TEXTE »

####

La fable de l'autodidacte et des ingénieurs sur le canal IRC
L'autre jour, alors que je m'ennuyais et que je devais me rendre à l'évidence que j'avais perdu mon accordeur de guitare, je décidais de rejoindre un canal IRC de développeur passionné en informatique. Donc passionné non de conditionner le logiciel mais de faire.
Ce qui m'a surpris de prime abord, c'était qu'il parlait plus de combien coûteux étaient leur hobby dont la radioastronomie que de partager leur passion avec le plus grand nombre, comme si la passion se devait d'être un club réservé à une élite qui en a les moyens. J'ai laissé pissé et j'ai lourdement parlé code.
Ils m'ont alors dirigé vers leur gestionnaire de source pour voir si je pouvais compiler leur propre projet.
J'en avais absolument pas envie ; d'une part un truc fait pour la radioastronomie en tête me hérissait le poil, d'autre part, le minimum syndical pour aider l'utilisateur -c'est à dire une doc claire à minima pour reproduire la version binaire- était absent.
Ayant cru à un bizutage, pour le fun, j'ai fait ce qu'il demandait, constatant que le code n'avait pas été fait pour être partagé mais tourner sur la machine d'une personne, j'ai du modifier le code dont je n'ai pu que constater qu'il était éparpillé comme un impact de chevrotine en maugréant.
Une fois ce truc réussit, ils s'attendaient à ce que je fasse la QA, remplisse les bugs, soumettent les patchs pour miraculeusement obtenir à moindre effort ce qui demande d'être pensé à la base. Et je me suis dit : nan et j'avais pas envie de partir dans une allégorie de la maison bâtie qui bâtie sur du sable mou ne tiendrait pas.

####

ENTRÉES FOURNIES »
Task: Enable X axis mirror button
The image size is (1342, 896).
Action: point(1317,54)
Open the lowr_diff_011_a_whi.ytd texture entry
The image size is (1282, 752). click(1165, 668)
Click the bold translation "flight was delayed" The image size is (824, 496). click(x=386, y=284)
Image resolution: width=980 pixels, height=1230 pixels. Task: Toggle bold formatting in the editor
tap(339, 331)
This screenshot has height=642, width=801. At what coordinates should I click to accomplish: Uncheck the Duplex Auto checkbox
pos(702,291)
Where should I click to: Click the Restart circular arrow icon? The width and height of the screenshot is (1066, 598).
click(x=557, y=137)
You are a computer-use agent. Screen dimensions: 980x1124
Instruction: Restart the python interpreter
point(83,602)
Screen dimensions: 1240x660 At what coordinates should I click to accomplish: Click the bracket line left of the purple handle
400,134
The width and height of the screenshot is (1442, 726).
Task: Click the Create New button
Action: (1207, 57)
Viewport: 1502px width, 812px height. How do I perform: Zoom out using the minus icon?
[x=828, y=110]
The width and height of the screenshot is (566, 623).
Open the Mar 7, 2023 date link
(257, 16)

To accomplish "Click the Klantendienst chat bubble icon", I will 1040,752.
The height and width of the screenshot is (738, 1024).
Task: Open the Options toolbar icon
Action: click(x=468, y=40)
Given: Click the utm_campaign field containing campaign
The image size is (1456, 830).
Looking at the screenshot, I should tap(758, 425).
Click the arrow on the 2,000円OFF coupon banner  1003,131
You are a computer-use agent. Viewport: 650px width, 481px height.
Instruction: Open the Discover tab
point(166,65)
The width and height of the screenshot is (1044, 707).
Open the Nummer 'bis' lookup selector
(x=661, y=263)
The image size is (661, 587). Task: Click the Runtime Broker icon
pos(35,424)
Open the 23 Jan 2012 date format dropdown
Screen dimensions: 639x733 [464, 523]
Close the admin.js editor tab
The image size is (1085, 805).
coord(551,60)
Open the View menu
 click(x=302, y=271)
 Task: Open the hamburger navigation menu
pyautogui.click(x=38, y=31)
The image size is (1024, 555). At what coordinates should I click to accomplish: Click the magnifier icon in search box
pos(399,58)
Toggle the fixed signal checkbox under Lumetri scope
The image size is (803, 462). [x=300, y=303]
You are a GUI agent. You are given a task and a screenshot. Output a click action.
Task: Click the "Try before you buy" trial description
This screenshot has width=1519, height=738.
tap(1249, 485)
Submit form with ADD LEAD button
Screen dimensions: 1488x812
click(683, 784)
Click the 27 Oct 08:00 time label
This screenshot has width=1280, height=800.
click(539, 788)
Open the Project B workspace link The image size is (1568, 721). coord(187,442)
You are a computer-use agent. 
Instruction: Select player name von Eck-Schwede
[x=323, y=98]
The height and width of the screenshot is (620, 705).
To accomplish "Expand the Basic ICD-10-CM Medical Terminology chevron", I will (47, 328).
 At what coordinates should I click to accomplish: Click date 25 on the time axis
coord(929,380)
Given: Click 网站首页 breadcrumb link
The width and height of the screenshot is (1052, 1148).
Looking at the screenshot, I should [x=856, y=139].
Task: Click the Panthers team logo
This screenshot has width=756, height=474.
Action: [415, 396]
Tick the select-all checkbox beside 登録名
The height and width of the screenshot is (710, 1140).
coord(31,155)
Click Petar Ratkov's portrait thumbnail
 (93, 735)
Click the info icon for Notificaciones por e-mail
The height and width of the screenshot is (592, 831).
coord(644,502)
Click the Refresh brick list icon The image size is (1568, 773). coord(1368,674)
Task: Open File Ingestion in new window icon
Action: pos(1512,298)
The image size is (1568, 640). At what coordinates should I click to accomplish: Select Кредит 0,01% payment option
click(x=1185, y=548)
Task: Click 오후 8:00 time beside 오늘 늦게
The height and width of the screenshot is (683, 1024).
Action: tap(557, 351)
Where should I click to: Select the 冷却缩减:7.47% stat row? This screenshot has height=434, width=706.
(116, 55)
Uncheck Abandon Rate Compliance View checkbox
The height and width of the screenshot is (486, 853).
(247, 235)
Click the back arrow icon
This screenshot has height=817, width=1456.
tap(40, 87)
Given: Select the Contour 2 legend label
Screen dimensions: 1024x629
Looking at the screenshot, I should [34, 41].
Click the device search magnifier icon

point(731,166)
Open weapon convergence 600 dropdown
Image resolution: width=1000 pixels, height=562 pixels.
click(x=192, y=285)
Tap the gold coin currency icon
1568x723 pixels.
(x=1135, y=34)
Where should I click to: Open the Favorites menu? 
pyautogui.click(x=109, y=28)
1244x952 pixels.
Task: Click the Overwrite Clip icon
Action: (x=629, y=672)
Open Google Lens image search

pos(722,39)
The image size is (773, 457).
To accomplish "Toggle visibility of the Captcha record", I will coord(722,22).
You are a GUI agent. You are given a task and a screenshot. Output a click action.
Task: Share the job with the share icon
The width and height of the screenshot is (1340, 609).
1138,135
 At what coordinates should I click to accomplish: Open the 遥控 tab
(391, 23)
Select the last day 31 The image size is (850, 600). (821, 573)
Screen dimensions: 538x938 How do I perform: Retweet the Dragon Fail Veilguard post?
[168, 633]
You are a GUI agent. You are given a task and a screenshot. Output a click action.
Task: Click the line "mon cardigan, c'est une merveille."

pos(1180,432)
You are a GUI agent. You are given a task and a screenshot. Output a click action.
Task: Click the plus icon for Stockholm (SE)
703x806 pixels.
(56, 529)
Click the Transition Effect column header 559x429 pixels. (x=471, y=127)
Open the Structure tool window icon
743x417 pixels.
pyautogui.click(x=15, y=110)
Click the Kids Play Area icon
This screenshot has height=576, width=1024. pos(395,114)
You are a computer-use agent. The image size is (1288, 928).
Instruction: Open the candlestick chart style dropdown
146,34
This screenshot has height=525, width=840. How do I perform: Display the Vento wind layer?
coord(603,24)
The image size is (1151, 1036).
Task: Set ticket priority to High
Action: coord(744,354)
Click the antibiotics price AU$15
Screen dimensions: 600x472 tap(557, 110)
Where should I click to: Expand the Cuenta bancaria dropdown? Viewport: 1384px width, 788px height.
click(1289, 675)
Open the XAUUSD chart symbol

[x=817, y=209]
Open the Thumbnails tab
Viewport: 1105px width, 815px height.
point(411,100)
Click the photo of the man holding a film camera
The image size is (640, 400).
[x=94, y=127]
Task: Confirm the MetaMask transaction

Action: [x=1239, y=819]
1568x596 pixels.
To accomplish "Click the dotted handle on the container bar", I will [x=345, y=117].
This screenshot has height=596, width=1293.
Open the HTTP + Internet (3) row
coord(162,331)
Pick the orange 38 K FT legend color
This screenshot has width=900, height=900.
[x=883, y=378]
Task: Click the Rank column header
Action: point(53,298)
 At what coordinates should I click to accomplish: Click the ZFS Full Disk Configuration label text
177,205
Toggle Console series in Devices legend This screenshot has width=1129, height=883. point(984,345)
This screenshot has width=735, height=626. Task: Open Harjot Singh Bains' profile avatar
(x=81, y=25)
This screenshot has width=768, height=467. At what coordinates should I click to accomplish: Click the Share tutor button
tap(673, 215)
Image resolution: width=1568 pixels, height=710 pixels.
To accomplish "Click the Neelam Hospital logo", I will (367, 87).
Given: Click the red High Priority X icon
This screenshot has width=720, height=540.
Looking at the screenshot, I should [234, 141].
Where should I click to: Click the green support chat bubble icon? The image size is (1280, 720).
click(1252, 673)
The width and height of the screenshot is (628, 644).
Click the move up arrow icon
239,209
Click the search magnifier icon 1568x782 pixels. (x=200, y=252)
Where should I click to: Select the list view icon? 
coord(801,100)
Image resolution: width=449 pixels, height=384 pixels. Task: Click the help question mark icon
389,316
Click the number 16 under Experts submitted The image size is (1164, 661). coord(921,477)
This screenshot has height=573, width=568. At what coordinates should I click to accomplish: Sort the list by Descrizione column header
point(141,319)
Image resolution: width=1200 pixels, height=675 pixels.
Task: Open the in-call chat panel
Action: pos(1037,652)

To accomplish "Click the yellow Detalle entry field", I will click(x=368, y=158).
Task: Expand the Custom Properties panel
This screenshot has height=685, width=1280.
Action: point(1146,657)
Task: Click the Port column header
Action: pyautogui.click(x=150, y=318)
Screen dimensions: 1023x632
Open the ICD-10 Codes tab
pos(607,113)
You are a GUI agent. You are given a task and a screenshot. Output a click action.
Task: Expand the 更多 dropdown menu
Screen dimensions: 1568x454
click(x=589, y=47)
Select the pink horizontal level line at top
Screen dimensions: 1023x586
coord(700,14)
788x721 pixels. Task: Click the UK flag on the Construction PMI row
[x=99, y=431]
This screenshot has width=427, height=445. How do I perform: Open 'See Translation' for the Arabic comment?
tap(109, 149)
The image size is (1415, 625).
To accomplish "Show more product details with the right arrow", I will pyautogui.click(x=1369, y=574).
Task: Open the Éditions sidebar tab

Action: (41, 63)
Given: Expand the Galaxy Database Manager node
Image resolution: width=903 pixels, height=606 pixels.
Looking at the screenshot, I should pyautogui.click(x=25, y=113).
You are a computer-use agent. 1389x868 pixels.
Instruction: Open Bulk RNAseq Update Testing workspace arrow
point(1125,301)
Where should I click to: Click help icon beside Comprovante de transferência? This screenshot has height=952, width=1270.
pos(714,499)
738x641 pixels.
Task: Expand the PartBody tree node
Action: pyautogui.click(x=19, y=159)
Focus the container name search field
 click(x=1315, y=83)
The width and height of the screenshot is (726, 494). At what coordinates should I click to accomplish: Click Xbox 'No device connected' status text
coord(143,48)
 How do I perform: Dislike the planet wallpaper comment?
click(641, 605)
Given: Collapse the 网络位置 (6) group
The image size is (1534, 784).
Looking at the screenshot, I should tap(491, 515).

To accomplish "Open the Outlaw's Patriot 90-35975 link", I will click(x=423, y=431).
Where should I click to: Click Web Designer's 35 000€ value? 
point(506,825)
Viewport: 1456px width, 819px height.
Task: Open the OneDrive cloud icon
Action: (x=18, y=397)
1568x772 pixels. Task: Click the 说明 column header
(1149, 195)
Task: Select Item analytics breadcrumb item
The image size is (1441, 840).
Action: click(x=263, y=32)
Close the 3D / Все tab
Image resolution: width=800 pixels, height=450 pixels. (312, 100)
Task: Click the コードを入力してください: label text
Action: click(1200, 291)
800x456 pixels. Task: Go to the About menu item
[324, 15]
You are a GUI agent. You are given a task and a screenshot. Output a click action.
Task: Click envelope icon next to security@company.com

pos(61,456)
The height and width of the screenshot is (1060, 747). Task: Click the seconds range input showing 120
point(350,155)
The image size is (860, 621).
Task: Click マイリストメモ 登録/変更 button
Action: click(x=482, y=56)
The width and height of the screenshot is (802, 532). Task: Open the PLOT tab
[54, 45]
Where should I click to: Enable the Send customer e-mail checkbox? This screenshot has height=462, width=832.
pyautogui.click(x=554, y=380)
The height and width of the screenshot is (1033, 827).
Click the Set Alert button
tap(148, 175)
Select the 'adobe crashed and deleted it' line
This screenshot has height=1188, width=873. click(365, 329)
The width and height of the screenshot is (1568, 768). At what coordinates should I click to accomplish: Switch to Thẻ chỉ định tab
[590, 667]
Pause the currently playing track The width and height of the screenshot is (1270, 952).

####

CONSIGNE 1 »
Dans la fable de l'autodidacte, qu'est-ce qui avait été perdu au début du récit ?
CONSIGNE 2 »
D'après la fable de l'autodidacte, qu'attendaient les développeurs une fois la compilation réussie ? Citez toutes les tâches mentionnées.
CONSIGNE 3 »
Poursuivez la fable de l'autodidacte sur le canal IRC après sa dernière phrase.
Les enregistrements n'entrent pas en jeu ici.

RÉPONSE 1 »
Un accordeur de guitare.

RÉPONSE 2 »
Faire la QA, remplir les bugs, soumettre les patchs.

RÉPONSE 3 »
Une fois le bizutage terminé, je me suis dit que j'avais aussi le droit à partager mes codes, sachant qu'en général j'indique les dépendances et que je code le plus souvent en langage interprété (python) est facile à tester.
Alors, j'ai partagé mon code d'accordeur de guitare v1 (fait avec un spectrosonogramme car c'est classieux) puis v2 (garanti précis au hertz près) et je me suis fait rembarré « nous fait pas chier chatgpt (un programme dit d'IA) fait mieux que ton code prétentieux en moins de ligne de code ».
J'ai pointé le fait qu'il fallait pas confondre du code qui théoriquement marche avec un code pratique. L'application des lois connues du traitement du signal (qui font partis de l'enseignement de base en ingénierie) prouvait que chatgpt avait fourni un code incapable de discerner l'octave le plus bas sur la guitare (et surtout la basse qui est mon instrument).
Mais ils s'en foutaient, faire une détection de pic de fréquence en informatique en utilisant des transformées de Fourier rapide est un sujet trivial, partager le fait de le faire pragmatiquement pour actuellement accorder un instrument de musique et faire attention aux détails ne leur semblait pas important.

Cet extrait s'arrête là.